• [OBJECTIVE] Could you output the lines from the start of the rows up to and including the line that contains "[x=189, y=27]" as a JSON list of strings, one string per line, with blank lines left out?

• [INFORMATION GIVEN]
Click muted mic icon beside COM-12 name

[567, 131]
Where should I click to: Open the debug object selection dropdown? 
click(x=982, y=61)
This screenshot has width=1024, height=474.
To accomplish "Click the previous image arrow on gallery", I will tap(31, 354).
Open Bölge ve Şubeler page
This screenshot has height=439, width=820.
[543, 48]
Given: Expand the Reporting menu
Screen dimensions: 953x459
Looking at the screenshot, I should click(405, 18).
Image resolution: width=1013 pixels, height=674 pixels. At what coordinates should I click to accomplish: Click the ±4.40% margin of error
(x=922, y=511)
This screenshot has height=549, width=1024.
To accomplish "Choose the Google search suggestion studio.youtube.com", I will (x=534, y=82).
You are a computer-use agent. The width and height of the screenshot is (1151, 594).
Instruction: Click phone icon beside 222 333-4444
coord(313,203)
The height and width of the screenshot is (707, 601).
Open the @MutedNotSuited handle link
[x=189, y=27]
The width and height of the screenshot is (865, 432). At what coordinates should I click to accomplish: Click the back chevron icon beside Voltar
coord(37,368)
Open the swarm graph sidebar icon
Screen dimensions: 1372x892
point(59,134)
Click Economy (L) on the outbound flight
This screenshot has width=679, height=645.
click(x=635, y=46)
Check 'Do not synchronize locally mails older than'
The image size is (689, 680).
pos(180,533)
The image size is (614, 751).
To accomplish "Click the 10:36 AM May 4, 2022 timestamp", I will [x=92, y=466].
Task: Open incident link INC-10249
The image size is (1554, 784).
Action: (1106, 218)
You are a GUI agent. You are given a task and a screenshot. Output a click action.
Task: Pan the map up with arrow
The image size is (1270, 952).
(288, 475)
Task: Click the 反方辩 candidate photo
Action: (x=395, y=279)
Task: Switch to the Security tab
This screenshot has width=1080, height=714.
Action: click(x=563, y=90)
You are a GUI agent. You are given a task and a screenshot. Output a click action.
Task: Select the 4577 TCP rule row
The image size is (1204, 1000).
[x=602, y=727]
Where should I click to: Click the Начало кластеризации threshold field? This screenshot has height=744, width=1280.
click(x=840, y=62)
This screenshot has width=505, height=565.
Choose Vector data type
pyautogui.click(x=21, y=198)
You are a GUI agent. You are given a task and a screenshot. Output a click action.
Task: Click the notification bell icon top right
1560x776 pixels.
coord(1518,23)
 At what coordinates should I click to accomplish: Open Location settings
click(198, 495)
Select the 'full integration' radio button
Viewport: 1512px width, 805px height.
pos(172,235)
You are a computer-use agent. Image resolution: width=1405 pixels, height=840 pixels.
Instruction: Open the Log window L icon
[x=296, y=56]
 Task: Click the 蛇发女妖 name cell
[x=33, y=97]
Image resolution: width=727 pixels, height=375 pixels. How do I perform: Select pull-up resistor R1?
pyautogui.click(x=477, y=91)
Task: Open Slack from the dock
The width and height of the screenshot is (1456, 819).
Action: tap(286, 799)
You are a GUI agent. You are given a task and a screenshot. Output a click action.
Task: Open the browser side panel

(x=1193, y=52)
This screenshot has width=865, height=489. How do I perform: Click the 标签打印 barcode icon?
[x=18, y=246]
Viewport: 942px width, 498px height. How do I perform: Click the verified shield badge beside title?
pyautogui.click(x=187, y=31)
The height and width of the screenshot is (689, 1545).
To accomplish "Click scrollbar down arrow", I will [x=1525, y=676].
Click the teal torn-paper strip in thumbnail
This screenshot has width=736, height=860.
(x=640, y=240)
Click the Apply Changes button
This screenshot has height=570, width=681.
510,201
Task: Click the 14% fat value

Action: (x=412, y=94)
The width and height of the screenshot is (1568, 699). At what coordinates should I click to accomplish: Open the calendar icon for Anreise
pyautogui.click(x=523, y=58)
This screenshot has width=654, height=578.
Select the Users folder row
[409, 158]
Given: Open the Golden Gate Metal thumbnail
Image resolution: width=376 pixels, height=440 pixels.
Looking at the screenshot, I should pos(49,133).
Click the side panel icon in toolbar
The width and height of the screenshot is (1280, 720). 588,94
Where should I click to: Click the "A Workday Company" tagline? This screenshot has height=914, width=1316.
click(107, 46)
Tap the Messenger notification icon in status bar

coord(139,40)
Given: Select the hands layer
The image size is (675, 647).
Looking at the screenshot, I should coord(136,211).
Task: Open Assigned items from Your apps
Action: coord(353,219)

• [TASK RESULT]
[
  "Click muted mic icon beside COM-12 name",
  "[567, 131]",
  "Where should I click to: Open the debug object selection dropdown? ",
  "click(x=982, y=61)",
  "This screenshot has width=1024, height=474.",
  "To accomplish \"Click the previous image arrow on gallery\", I will tap(31, 354).",
  "Open Bölge ve Şubeler page",
  "This screenshot has height=439, width=820.",
  "[543, 48]",
  "Given: Expand the Reporting menu",
  "Screen dimensions: 953x459",
  "Looking at the screenshot, I should click(405, 18).",
  "Image resolution: width=1013 pixels, height=674 pixels. At what coordinates should I click to accomplish: Click the ±4.40% margin of error",
  "(x=922, y=511)",
  "This screenshot has height=549, width=1024.",
  "To accomplish \"Choose the Google search suggestion studio.youtube.com\", I will (x=534, y=82).",
  "You are a computer-use agent. The width and height of the screenshot is (1151, 594).",
  "Instruction: Click phone icon beside 222 333-4444",
  "coord(313,203)",
  "The height and width of the screenshot is (707, 601).",
  "Open the @MutedNotSuited handle link",
  "[x=189, y=27]"
]